Replacements.com boosts its online offering to more than 1 million products
Fine china retailer Replacements Ltd. has made its entire inventory of 1 million SKUs available for purchase online for the first time this year, using an e-commerce application that its own technicians wrote in-house. The result: Replacements’ online sales volume jumped five-fold this year, without a corresponding increase in web costs. Nearly half of Replacements’ $68 million in annual sales--$32 million--takes place online now. The balance of orders are mostly through Replacements’ call center.

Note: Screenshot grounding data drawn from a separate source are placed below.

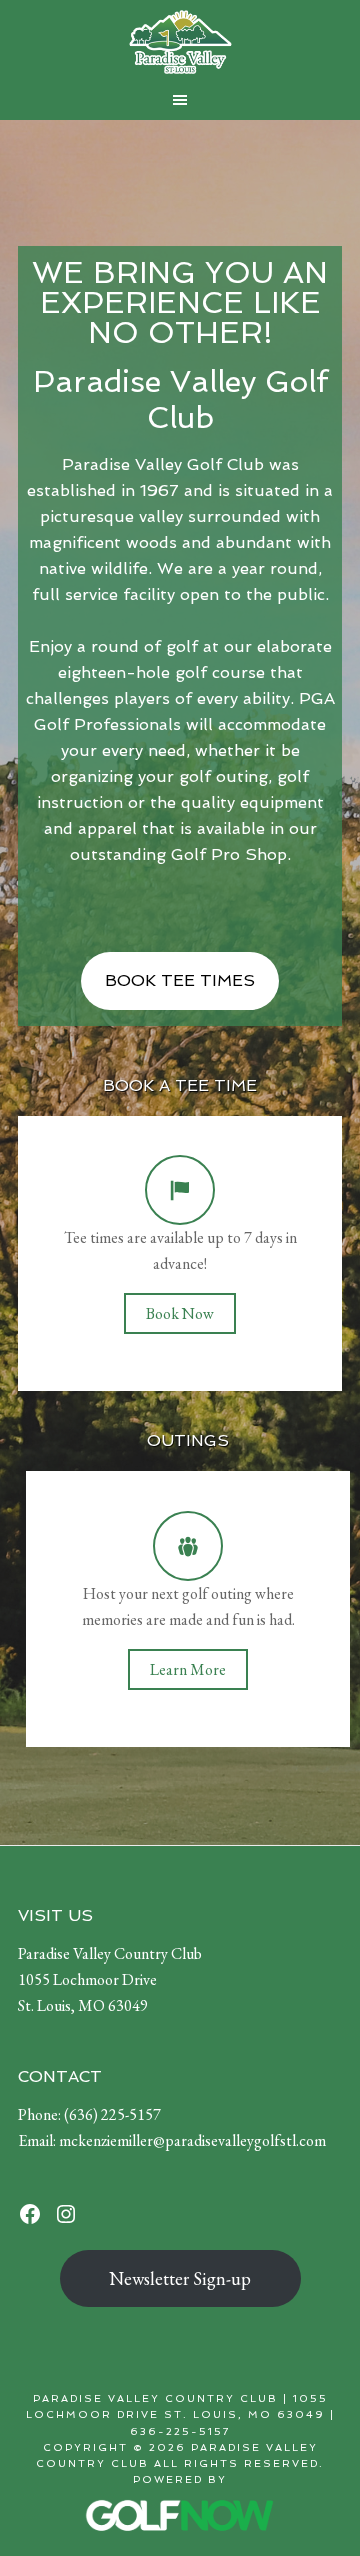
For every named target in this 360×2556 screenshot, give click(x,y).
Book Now (180, 1313)
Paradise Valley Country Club (180, 42)
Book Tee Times (180, 980)
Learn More (188, 1669)
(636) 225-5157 (112, 2114)
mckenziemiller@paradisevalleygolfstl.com (192, 2140)
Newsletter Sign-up (180, 2278)
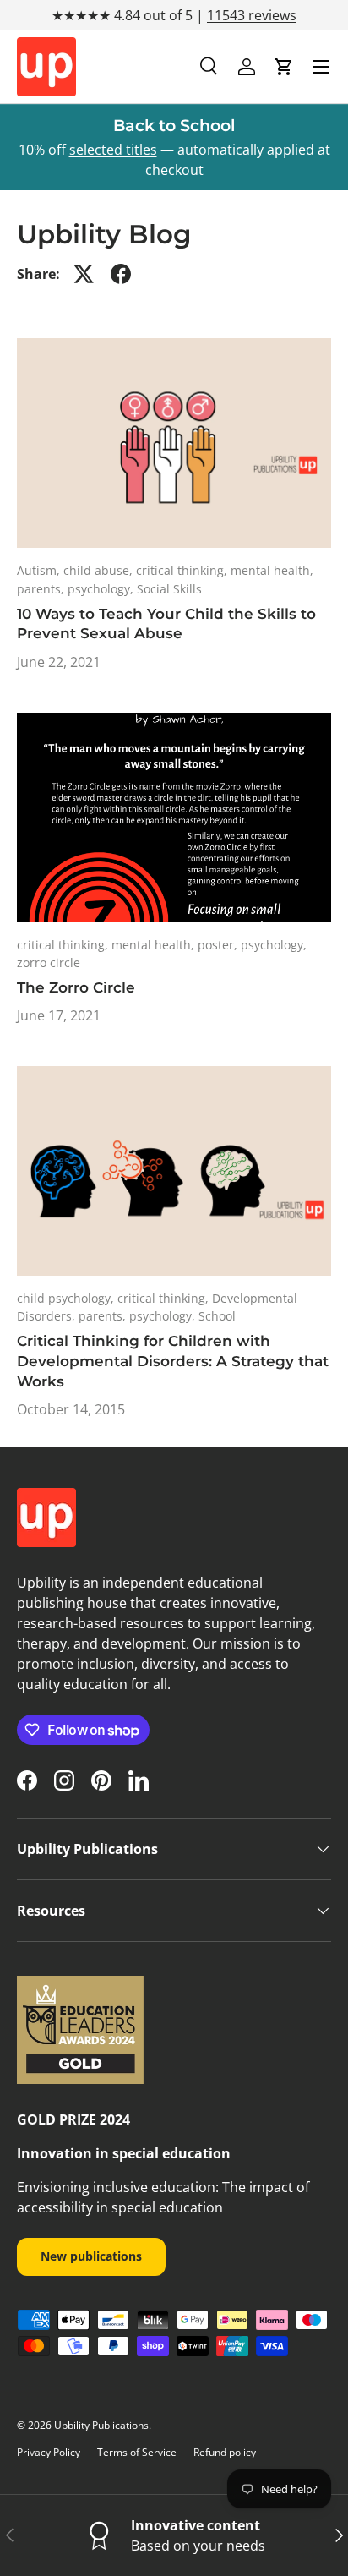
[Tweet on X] (83, 274)
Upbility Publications (101, 2425)
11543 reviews (251, 15)
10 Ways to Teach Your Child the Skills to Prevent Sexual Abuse (166, 624)
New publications (91, 2256)
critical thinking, (183, 570)
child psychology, (67, 1298)
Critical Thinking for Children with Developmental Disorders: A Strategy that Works (173, 1361)
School (217, 1316)
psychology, (102, 589)
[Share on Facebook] (120, 274)
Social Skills (169, 589)
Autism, (40, 570)
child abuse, (99, 570)
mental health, (272, 570)
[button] (283, 66)
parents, (42, 589)
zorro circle (48, 962)
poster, (219, 945)
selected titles (113, 149)
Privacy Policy (48, 2452)
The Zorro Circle (76, 987)
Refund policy (224, 2452)
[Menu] (321, 66)
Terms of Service (137, 2452)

Replacements’ tech staff wrote the supporting application internally using open source scripting language, vice president of Internet sales and marketing Jack Whitley tells InternetRetailer.com. Replacements’ IT staff wrote the base application over a period of about six weeks and spent another six weeks loading up the data to e-commerce enable 175,000 china, silver and crystal patterns. Previously, most of the patterns could not be purchased directly online and required customers to place orders via a toll-free number. “It’s cost us very little to roll this functionality out,” Whitley says. “We developed this application internally so we own it. There are no proprietary fees or maintenance and support costs.”

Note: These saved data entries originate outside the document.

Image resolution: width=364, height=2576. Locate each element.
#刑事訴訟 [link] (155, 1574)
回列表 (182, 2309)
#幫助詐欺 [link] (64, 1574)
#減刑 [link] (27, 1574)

Further, Whitley says, the applications do not require Replacements to run a database server or an application server on its site. That’s because Replacements wrote the supporting java script application to function on the customer side, essentially, letting the customer’s computer do the order processing, Whitley explains. Applications that run on a merchant’s server may result in hundreds of thousands of simultaneous requests to the server, risking overload in peak times, says Whitley. Replacements’ application is written so that the customer’s computer pulls requested data out of a web page already downloaded to the customer’s computer, without writing that request back to Replacements`server. “That means no matter how many people are accessing the site at one time, there is not going to be overload on the server. It’s a distributed way to get this done,” he says.